Sentiment has been dominated in recent days by events on Capitol Hill. Everything has become about the economic relief package, and trading has been all about risk-on or risk-off economic data, rising virus cases and everything else is being ignored.
It looks like the Trump administration has shifted tack and is now again leaning toward a large-scale fiscal aid bill. On Tuesday, Trump sent the markets sharply lower after announcing, via a tweet, that negotiations with the Democrats were to be put on hold until after the elections, only to then float the idea of individual aid measures for certain parts of the economy hit by the pandemic. However, Nancy Pelosi wasn’t up for that, and with Trump desperate to win voter support, he seems to have agreed that a more comprehensive stimulus package might be needed after all.
However, large differences remain between the two parties and everything could still fall apart. This is why it is imperative that traders remain very nimble and take things from one level to the next and move on to the next best opportunity.
With that in mind, silver has now approached a key level around $24.50 and traders should be prepared to play different scenarios depending on how price action evolves here. Indeed, this is especially the case as the metal still remains inside a larger consolidation pattern and below long-term resistance circa $26.00-$28.00. So, the recovery we have seen since the end of September has to be treated with some caution.
The bulls would argue that silver’s refusal to go down, despite Tuesday’s big red candle, is strongly suggesting that prices should now break higher because the bears might be trapped. So far it looks that way and the precious metal has almost taken out Tuesday’s high around $24.50, above which trapped sellers’ stop orders would surely be resting.
So, what I would like to find out next is:
- Can silver break $24.50 resistance?
- If so, can it then hold above $24.50?
If silver breaks and holds above $24.50, this could clear the way initially towards $25.00, followed by next potential resistance levels around $25.50 and $26.00. These were levels where silver had previously found some support, if you look at an intraday chart. Thus, expect to see some trouble around those levels, should it get there.
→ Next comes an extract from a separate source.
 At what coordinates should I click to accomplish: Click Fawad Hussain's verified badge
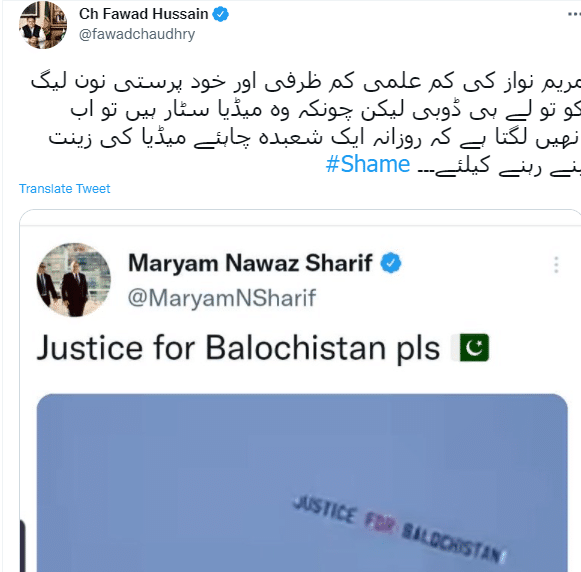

The 61.8% Fibonacci retracement against this year’s high comes in at $26.73. This could be an additional, slightly longer-term bullish, target.
Conversely, if silver fails to hold above $24.50, say, after a brief break, then this could turn into a false break reversal, leading to a sharp move in the opposite direction.
An alternative bearish scenario would be if silver doesn’t take out $24.50 resistance and instead falls back sharply to take out the pivotal level of $23.60—the August low.
Under these scenarios, price action would indicate that September’s move down may have been more than just profit-taking. It could trigger a sharp drop, sending silver towards long-term support around $20.00.